That’s an order.
I wish it were that easy. Don’t get me wrong, considering the dry spring we’re having, this is the best I’ve ever done in my “little garden that could.” I don’t have very much of anything and a few things never “took,” but I wasn’t really expecting us to survive on my agriculture. I planted it to learn and I’m definitely doing that. So far this year, I’ve learned:
-not to plant herbs without being sure they aren’t too aggressive (bee balm,)

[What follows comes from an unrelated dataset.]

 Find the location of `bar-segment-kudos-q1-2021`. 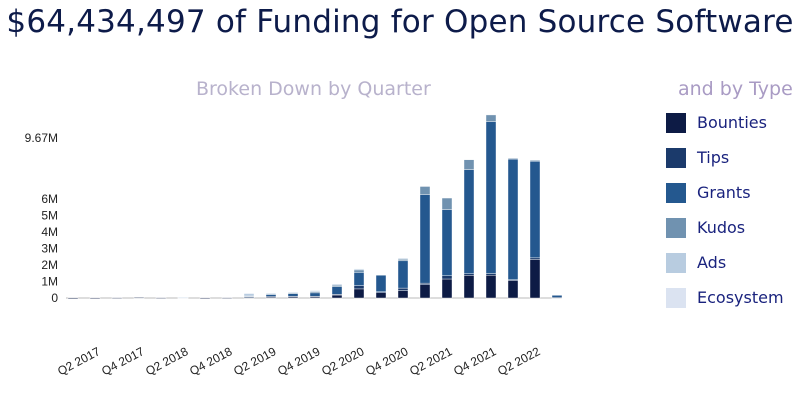

bar-segment-kudos-q1-2021 is located at coordinates (425, 190).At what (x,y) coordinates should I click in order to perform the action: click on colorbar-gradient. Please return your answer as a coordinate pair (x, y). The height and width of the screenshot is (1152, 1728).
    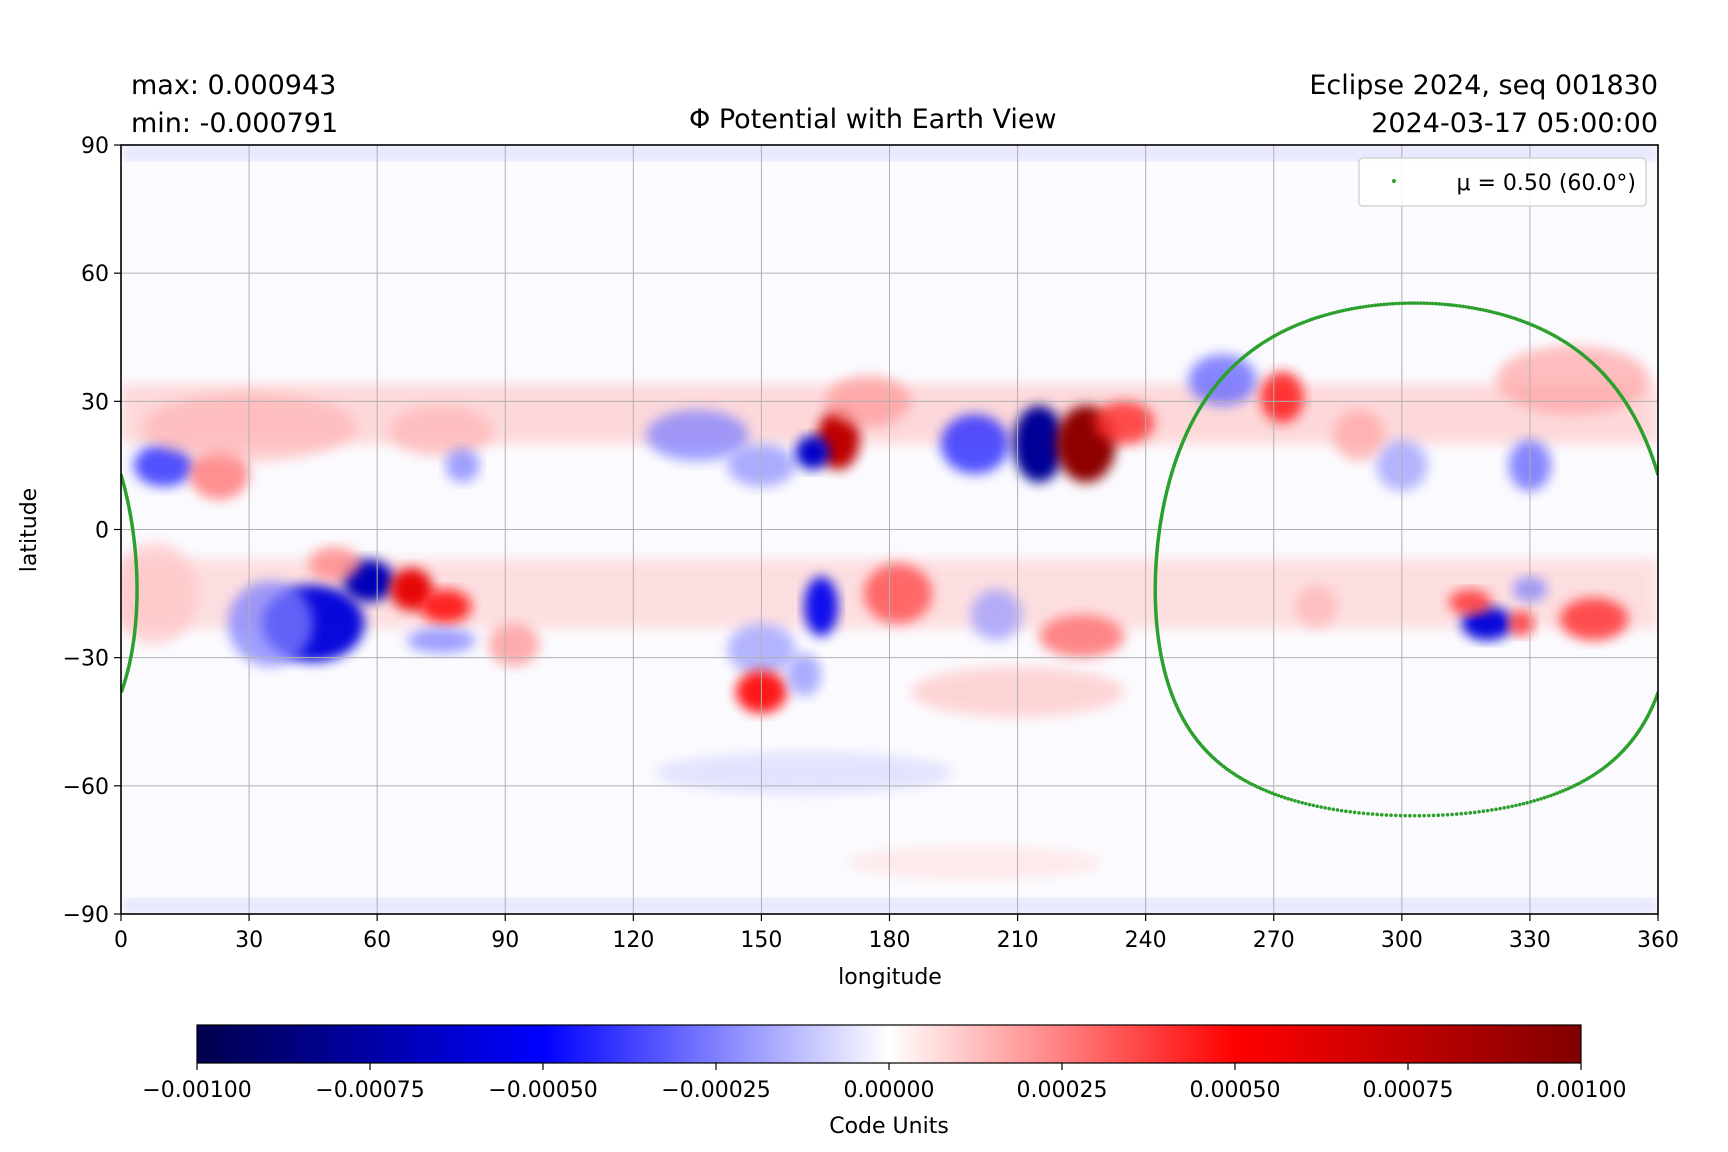
    Looking at the image, I should click on (889, 1044).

-and not to forget to water the potatoes,
-and that some plants bought at the grocery store may actually not be hybrid and will spread seeds everywhere (tomatillos),
-and rosemary bushes have a few good years on them before they need to be replaced or else the grasshoppers kill them,
-and how to properly prune a grapevine,
-and Grasshoppers, die!
I’ve got a few peppers, enough tomatoes for salad and sandwiches, a smattering of tom thumb peas (snow peas), grapes coming, squash coming, onion, and all the good herbs.
Even The Great Potato Experiment Part Deux was technically more of a succes than last year’s. I had like 4 normal sized red potatoes instead of 3 mini ones. That was totally my fault for planting late and forgetting to water them. We had zero spring temperatures, so there was no time to grow them, stack a tire on and grow some more, etc. I truly think this is a great idea for planting potatoes in a small space, especially in a cooler climate, and next year I will be more attentive to them.
Good work! I am impressed with it all; especially the grapes.
Thank you, I'm always happy when something works, even if it is just a bowlful of something. Practice for a big garden one day.